Your instructions
Could you set down every entry exactly as it appears?

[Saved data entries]
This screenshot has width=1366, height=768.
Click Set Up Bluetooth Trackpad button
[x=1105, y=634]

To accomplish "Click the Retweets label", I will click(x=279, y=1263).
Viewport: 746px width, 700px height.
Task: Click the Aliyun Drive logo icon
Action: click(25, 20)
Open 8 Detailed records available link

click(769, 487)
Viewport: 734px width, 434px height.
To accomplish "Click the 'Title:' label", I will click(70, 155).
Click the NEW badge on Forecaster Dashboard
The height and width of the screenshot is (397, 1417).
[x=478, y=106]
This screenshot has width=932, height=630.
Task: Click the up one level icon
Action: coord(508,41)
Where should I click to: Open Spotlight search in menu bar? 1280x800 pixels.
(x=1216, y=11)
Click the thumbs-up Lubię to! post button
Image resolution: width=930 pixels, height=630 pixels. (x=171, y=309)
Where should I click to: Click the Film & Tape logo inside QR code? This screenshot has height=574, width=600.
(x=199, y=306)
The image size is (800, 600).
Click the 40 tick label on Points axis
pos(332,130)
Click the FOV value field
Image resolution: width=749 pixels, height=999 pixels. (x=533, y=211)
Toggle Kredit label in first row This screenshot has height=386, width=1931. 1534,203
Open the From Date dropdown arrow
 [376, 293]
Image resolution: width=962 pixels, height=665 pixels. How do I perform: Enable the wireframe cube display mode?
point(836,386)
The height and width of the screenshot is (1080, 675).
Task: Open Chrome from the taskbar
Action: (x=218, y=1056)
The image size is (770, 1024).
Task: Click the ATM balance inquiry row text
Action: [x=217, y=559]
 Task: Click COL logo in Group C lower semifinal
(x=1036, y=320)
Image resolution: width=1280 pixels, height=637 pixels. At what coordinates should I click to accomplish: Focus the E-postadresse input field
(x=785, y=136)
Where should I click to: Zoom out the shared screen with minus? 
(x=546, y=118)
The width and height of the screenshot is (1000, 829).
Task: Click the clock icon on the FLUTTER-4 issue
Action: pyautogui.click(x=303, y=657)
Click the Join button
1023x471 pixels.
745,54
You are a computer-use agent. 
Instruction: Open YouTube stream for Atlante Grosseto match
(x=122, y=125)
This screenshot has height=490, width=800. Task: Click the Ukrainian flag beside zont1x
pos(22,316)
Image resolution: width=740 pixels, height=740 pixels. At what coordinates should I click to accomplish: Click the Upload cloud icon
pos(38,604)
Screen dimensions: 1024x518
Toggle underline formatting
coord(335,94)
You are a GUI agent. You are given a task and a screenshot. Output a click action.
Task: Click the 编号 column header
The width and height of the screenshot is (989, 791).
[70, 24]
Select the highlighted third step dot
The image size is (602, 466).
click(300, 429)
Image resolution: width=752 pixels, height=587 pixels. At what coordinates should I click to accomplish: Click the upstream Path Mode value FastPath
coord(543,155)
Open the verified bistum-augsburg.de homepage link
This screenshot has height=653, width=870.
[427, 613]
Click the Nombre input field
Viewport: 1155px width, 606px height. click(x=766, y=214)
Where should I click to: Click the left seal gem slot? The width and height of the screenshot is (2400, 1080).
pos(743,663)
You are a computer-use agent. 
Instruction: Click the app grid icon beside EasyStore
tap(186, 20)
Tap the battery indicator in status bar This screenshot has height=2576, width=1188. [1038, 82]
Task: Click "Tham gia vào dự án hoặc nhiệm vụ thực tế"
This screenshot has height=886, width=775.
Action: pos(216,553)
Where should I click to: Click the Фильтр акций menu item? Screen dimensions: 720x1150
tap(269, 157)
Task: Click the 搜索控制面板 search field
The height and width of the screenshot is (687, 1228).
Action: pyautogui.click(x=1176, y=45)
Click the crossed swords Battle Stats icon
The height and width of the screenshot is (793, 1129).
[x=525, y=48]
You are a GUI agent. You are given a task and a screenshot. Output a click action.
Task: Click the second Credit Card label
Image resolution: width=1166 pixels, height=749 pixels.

Problem solution
This screenshot has width=1366, height=768.
Click Set Up Bluetooth Trackpad button
[x=1105, y=634]

To accomplish "Click the Retweets label", I will click(x=279, y=1263).
Viewport: 746px width, 700px height.
Task: Click the Aliyun Drive logo icon
Action: click(25, 20)
Open 8 Detailed records available link

click(769, 487)
Viewport: 734px width, 434px height.
To accomplish "Click the 'Title:' label", I will click(70, 155).
Click the NEW badge on Forecaster Dashboard
The height and width of the screenshot is (397, 1417).
[x=478, y=106]
This screenshot has width=932, height=630.
Task: Click the up one level icon
Action: coord(508,41)
Where should I click to: Open Spotlight search in menu bar? 1280x800 pixels.
(x=1216, y=11)
Click the thumbs-up Lubię to! post button
Image resolution: width=930 pixels, height=630 pixels. (x=171, y=309)
Where should I click to: Click the Film & Tape logo inside QR code? This screenshot has height=574, width=600.
(x=199, y=306)
The image size is (800, 600).
Click the 40 tick label on Points axis
pos(332,130)
Click the FOV value field
Image resolution: width=749 pixels, height=999 pixels. (x=533, y=211)
Toggle Kredit label in first row This screenshot has height=386, width=1931. 1534,203
Open the From Date dropdown arrow
 [376, 293]
Image resolution: width=962 pixels, height=665 pixels. How do I perform: Enable the wireframe cube display mode?
point(836,386)
The height and width of the screenshot is (1080, 675).
Task: Open Chrome from the taskbar
Action: (x=218, y=1056)
The image size is (770, 1024).
Task: Click the ATM balance inquiry row text
Action: [x=217, y=559]
 Task: Click COL logo in Group C lower semifinal
(x=1036, y=320)
Image resolution: width=1280 pixels, height=637 pixels. At what coordinates should I click to accomplish: Focus the E-postadresse input field
(x=785, y=136)
Where should I click to: Zoom out the shared screen with minus? 
(x=546, y=118)
The width and height of the screenshot is (1000, 829).
Task: Click the clock icon on the FLUTTER-4 issue
Action: pyautogui.click(x=303, y=657)
Click the Join button
1023x471 pixels.
745,54
You are a computer-use agent. 
Instruction: Open YouTube stream for Atlante Grosseto match
(x=122, y=125)
This screenshot has height=490, width=800. Task: Click the Ukrainian flag beside zont1x
pos(22,316)
Image resolution: width=740 pixels, height=740 pixels. At what coordinates should I click to accomplish: Click the Upload cloud icon
pos(38,604)
Screen dimensions: 1024x518
Toggle underline formatting
coord(335,94)
You are a GUI agent. You are given a task and a screenshot. Output a click action.
Task: Click the 编号 column header
The width and height of the screenshot is (989, 791).
[70, 24]
Select the highlighted third step dot
The image size is (602, 466).
click(300, 429)
Image resolution: width=752 pixels, height=587 pixels. At what coordinates should I click to accomplish: Click the upstream Path Mode value FastPath
coord(543,155)
Open the verified bistum-augsburg.de homepage link
This screenshot has height=653, width=870.
[427, 613]
Click the Nombre input field
Viewport: 1155px width, 606px height. click(x=766, y=214)
Where should I click to: Click the left seal gem slot? The width and height of the screenshot is (2400, 1080).
pos(743,663)
You are a computer-use agent. 
Instruction: Click the app grid icon beside EasyStore
tap(186, 20)
Tap the battery indicator in status bar This screenshot has height=2576, width=1188. [1038, 82]
Task: Click "Tham gia vào dự án hoặc nhiệm vụ thực tế"
This screenshot has height=886, width=775.
Action: pos(216,553)
Where should I click to: Click the Фильтр акций menu item? Screen dimensions: 720x1150
tap(269, 157)
Task: Click the 搜索控制面板 search field
The height and width of the screenshot is (687, 1228).
Action: pyautogui.click(x=1176, y=45)
Click the crossed swords Battle Stats icon
The height and width of the screenshot is (793, 1129).
[x=525, y=48]
You are a GUI agent. You are given a task and a screenshot. Output a click action.
Task: Click the second Credit Card label
Image resolution: width=1166 pixels, height=749 pixels.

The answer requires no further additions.